Task
Identify every line in the records below that contains the word "screenshot", and copy each one. Treat case as significant.

### Records supplied ###

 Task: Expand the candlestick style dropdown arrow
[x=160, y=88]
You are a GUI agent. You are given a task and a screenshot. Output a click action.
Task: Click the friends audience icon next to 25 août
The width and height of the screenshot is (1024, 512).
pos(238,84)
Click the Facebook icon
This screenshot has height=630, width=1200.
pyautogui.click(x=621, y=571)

###

Exercise solution
You are a GUI agent. You are given a task and a screenshot. Output a click action.
The width and height of the screenshot is (1024, 512).
This screenshot has height=630, width=1200.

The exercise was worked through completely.